Work required: Please render the rows below as a Markdown table with two columns, No. and Line, and leave out any blank lines.

[Data items]
══════════
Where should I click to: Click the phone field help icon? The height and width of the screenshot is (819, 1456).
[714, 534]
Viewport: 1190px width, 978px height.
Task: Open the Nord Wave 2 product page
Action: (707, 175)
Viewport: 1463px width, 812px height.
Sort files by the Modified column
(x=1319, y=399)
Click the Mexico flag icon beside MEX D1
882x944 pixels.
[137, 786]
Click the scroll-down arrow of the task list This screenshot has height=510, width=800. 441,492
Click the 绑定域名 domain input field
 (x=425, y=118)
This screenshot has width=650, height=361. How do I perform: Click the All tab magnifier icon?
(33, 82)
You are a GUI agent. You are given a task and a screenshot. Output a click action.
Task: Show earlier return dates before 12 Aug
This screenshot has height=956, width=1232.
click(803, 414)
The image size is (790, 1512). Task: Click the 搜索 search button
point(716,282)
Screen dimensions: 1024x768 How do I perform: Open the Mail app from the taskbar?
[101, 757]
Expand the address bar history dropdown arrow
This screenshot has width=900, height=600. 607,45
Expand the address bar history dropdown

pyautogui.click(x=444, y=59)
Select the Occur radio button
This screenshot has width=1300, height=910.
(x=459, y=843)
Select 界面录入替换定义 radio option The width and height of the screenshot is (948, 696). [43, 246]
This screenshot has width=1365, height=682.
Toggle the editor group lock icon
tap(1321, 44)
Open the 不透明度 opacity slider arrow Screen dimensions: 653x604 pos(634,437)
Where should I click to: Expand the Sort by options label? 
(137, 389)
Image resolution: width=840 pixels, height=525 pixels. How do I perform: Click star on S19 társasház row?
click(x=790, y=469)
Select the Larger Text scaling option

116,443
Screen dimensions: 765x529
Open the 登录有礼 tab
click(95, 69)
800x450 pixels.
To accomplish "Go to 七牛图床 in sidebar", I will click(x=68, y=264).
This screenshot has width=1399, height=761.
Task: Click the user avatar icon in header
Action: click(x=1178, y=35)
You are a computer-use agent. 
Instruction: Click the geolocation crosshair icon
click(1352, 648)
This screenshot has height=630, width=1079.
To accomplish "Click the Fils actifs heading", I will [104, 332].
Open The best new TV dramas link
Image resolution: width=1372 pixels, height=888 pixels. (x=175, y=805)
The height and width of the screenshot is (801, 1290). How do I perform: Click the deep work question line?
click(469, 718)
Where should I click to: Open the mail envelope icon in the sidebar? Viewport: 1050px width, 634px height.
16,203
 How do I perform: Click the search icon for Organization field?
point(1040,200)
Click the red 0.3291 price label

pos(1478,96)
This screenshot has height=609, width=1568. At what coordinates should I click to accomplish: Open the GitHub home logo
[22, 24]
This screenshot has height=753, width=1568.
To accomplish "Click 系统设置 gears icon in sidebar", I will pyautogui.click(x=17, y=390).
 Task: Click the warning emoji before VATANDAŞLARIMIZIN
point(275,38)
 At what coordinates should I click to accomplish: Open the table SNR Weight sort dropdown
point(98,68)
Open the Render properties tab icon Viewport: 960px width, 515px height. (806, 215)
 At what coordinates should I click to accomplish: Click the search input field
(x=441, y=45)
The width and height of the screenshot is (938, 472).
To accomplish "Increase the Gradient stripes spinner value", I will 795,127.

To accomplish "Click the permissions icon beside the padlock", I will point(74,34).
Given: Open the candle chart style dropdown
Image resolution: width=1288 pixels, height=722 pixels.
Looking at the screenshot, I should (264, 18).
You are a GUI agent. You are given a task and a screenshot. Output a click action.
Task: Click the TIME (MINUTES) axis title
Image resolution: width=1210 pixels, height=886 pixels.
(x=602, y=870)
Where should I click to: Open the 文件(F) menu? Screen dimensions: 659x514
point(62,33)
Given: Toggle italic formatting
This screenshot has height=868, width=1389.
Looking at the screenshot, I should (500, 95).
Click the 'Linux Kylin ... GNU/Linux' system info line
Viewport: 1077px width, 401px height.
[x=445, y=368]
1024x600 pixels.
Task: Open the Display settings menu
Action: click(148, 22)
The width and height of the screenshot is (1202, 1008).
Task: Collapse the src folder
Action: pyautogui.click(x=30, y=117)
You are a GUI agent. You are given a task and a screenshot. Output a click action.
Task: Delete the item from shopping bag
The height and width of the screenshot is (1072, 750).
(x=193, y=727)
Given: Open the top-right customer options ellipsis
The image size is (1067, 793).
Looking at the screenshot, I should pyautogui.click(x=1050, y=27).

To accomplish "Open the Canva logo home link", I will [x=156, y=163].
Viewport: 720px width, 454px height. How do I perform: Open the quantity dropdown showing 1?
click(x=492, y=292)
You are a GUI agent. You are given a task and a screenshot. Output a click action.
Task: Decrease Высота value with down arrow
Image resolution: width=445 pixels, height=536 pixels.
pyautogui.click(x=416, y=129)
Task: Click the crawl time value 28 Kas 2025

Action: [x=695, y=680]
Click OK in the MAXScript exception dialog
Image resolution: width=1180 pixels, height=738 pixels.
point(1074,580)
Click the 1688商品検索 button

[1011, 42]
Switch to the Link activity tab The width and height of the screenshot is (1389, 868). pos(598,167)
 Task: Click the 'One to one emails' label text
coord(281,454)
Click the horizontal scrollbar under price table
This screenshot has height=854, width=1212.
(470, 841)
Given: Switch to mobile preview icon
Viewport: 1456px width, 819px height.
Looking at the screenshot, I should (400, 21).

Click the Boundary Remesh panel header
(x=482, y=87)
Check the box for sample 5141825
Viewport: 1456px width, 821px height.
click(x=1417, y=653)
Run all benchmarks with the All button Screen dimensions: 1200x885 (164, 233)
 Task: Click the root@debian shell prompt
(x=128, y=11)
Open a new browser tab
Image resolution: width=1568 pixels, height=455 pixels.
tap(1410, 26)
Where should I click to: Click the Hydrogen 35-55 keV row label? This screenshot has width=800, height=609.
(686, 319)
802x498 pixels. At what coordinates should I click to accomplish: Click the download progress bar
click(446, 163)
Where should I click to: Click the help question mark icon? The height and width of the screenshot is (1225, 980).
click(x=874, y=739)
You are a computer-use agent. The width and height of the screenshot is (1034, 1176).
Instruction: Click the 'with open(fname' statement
══════════
Completed exercise:
| No. | Line |
|---|---|
| 1 | Where should I click to: Click the phone field help icon? The height and width of the screenshot is (819, 1456). |
| 2 | [714, 534] |
| 3 | Viewport: 1190px width, 978px height. |
| 4 | Task: Open the Nord Wave 2 product page |
| 5 | Action: (707, 175) |
| 6 | Viewport: 1463px width, 812px height. |
| 7 | Sort files by the Modified column |
| 8 | (x=1319, y=399) |
| 9 | Click the Mexico flag icon beside MEX D1 |
| 10 | 882x944 pixels. |
| 11 | [137, 786] |
| 12 | Click the scroll-down arrow of the task list This screenshot has height=510, width=800. 441,492 |
| 13 | Click the 绑定域名 domain input field |
| 14 |  (x=425, y=118) |
| 15 | This screenshot has width=650, height=361. How do I perform: Click the All tab magnifier icon? |
| 16 | (33, 82) |
| 17 | You are a GUI agent. You are given a task and a screenshot. Output a click action. |
| 18 | Task: Show earlier return dates before 12 Aug |
| 19 | This screenshot has height=956, width=1232. |
| 20 | click(803, 414) |
| 21 | The image size is (790, 1512). Task: Click the 搜索 search button |
| 22 | point(716,282) |
| 23 | Screen dimensions: 1024x768 How do I perform: Open the Mail app from the taskbar? |
| 24 | [101, 757] |
| 25 | Expand the address bar history dropdown arrow |
| 26 | This screenshot has width=900, height=600. 607,45 |
| 27 | Expand the address bar history dropdown |
| 28 | pyautogui.click(x=444, y=59) |
| 29 | Select the Occur radio button |
| 30 | This screenshot has width=1300, height=910. |
| 31 | (x=459, y=843) |
| 32 | Select 界面录入替换定义 radio option The width and height of the screenshot is (948, 696). [43, 246] |
| 33 | This screenshot has width=1365, height=682. |
| 34 | Toggle the editor group lock icon |
| 35 | tap(1321, 44) |
| 36 | Open the 不透明度 opacity slider arrow Screen dimensions: 653x604 pos(634,437) |
| 37 | Where should I click to: Expand the Sort by options label?  |
| 38 | (137, 389) |
| 39 | Image resolution: width=840 pixels, height=525 pixels. How do I perform: Click star on S19 társasház row? |
| 40 | click(x=790, y=469) |
| 41 | Select the Larger Text scaling option |
| 42 | 116,443 |
| 43 | Screen dimensions: 765x529 |
| 44 | Open the 登录有礼 tab |
| 45 | click(95, 69) |
| 46 | 800x450 pixels. |
| 47 | To accomplish "Go to 七牛图床 in sidebar", I will click(x=68, y=264). |
| 48 | This screenshot has width=1399, height=761. |
| 49 | Task: Click the user avatar icon in header |
| 50 | Action: click(x=1178, y=35) |
| 51 | You are a computer-use agent.  |
| 52 | Instruction: Click the geolocation crosshair icon |
| 53 | click(1352, 648) |
| 54 | This screenshot has height=630, width=1079. |
| 55 | To accomplish "Click the Fils actifs heading", I will [104, 332]. |
| 56 | Open The best new TV dramas link |
| 57 | Image resolution: width=1372 pixels, height=888 pixels. (x=175, y=805) |
| 58 | The height and width of the screenshot is (801, 1290). How do I perform: Click the deep work question line? |
| 59 | click(469, 718) |
| 60 | Where should I click to: Open the mail envelope icon in the sidebar? Viewport: 1050px width, 634px height. |
| 61 | 16,203 |
| 62 |  How do I perform: Click the search icon for Organization field? |
| 63 | point(1040,200) |
| 64 | Click the red 0.3291 price label |
| 65 | pos(1478,96) |
| 66 | This screenshot has height=609, width=1568. At what coordinates should I click to accomplish: Open the GitHub home logo |
| 67 | [22, 24] |
| 68 | This screenshot has height=753, width=1568. |
| 69 | To accomplish "Click 系统设置 gears icon in sidebar", I will pyautogui.click(x=17, y=390). |
| 70 |  Task: Click the warning emoji before VATANDAŞLARIMIZIN |
| 71 | point(275,38) |
| 72 |  At what coordinates should I click to accomplish: Open the table SNR Weight sort dropdown |
| 73 | point(98,68) |
| 74 | Open the Render properties tab icon Viewport: 960px width, 515px height. (806, 215) |
| 75 |  At what coordinates should I click to accomplish: Click the search input field |
| 76 | (x=441, y=45) |
| 77 | The width and height of the screenshot is (938, 472). |
| 78 | To accomplish "Increase the Gradient stripes spinner value", I will 795,127. |
| 79 | To accomplish "Click the permissions icon beside the padlock", I will point(74,34). |
| 80 | Given: Open the candle chart style dropdown |
| 81 | Image resolution: width=1288 pixels, height=722 pixels. |
| 82 | Looking at the screenshot, I should (264, 18). |
| 83 | You are a GUI agent. You are given a task and a screenshot. Output a click action. |
| 84 | Task: Click the TIME (MINUTES) axis title |
| 85 | Image resolution: width=1210 pixels, height=886 pixels. |
| 86 | (x=602, y=870) |
| 87 | Where should I click to: Open the 文件(F) menu? Screen dimensions: 659x514 |
| 88 | point(62,33) |
| 89 | Given: Toggle italic formatting |
| 90 | This screenshot has height=868, width=1389. |
| 91 | Looking at the screenshot, I should (500, 95). |
| 92 | Click the 'Linux Kylin ... GNU/Linux' system info line |
| 93 | Viewport: 1077px width, 401px height. |
| 94 | [x=445, y=368] |
| 95 | 1024x600 pixels. |
| 96 | Task: Open the Display settings menu |
| 97 | Action: click(148, 22) |
| 98 | The width and height of the screenshot is (1202, 1008). |
| 99 | Task: Collapse the src folder |
| 100 | Action: pyautogui.click(x=30, y=117) |
| 101 | You are a GUI agent. You are given a task and a screenshot. Output a click action. |
| 102 | Task: Delete the item from shopping bag |
| 103 | The height and width of the screenshot is (1072, 750). |
| 104 | (x=193, y=727) |
| 105 | Given: Open the top-right customer options ellipsis |
| 106 | The image size is (1067, 793). |
| 107 | Looking at the screenshot, I should pyautogui.click(x=1050, y=27). |
| 108 | To accomplish "Open the Canva logo home link", I will [x=156, y=163]. |
| 109 | Viewport: 720px width, 454px height. How do I perform: Open the quantity dropdown showing 1? |
| 110 | click(x=492, y=292) |
| 111 | You are a GUI agent. You are given a task and a screenshot. Output a click action. |
| 112 | Task: Decrease Высота value with down arrow |
| 113 | Image resolution: width=445 pixels, height=536 pixels. |
| 114 | pyautogui.click(x=416, y=129) |
| 115 | Task: Click the crawl time value 28 Kas 2025 |
| 116 | Action: [x=695, y=680] |
| 117 | Click OK in the MAXScript exception dialog |
| 118 | Image resolution: width=1180 pixels, height=738 pixels. |
| 119 | point(1074,580) |
| 120 | Click the 1688商品検索 button |
| 121 | [1011, 42] |
| 122 | Switch to the Link activity tab The width and height of the screenshot is (1389, 868). pos(598,167) |
| 123 |  Task: Click the 'One to one emails' label text |
| 124 | coord(281,454) |
| 125 | Click the horizontal scrollbar under price table |
| 126 | This screenshot has height=854, width=1212. |
| 127 | (470, 841) |
| 128 | Given: Switch to mobile preview icon |
| 129 | Viewport: 1456px width, 819px height. |
| 130 | Looking at the screenshot, I should (400, 21). |
| 131 | Click the Boundary Remesh panel header |
| 132 | (x=482, y=87) |
| 133 | Check the box for sample 5141825 |
| 134 | Viewport: 1456px width, 821px height. |
| 135 | click(x=1417, y=653) |
| 136 | Run all benchmarks with the All button Screen dimensions: 1200x885 (164, 233) |
| 137 |  Task: Click the root@debian shell prompt |
| 138 | (x=128, y=11) |
| 139 | Open a new browser tab |
| 140 | Image resolution: width=1568 pixels, height=455 pixels. |
| 141 | tap(1410, 26) |
| 142 | Where should I click to: Click the Hydrogen 35-55 keV row label? This screenshot has width=800, height=609. |
| 143 | (686, 319) |
| 144 | 802x498 pixels. At what coordinates should I click to accomplish: Click the download progress bar |
| 145 | click(446, 163) |
| 146 | Where should I click to: Click the help question mark icon? The height and width of the screenshot is (1225, 980). |
| 147 | click(x=874, y=739) |
| 148 | You are a computer-use agent. The width and height of the screenshot is (1034, 1176). |
| 149 | Instruction: Click the 'with open(fname' statement |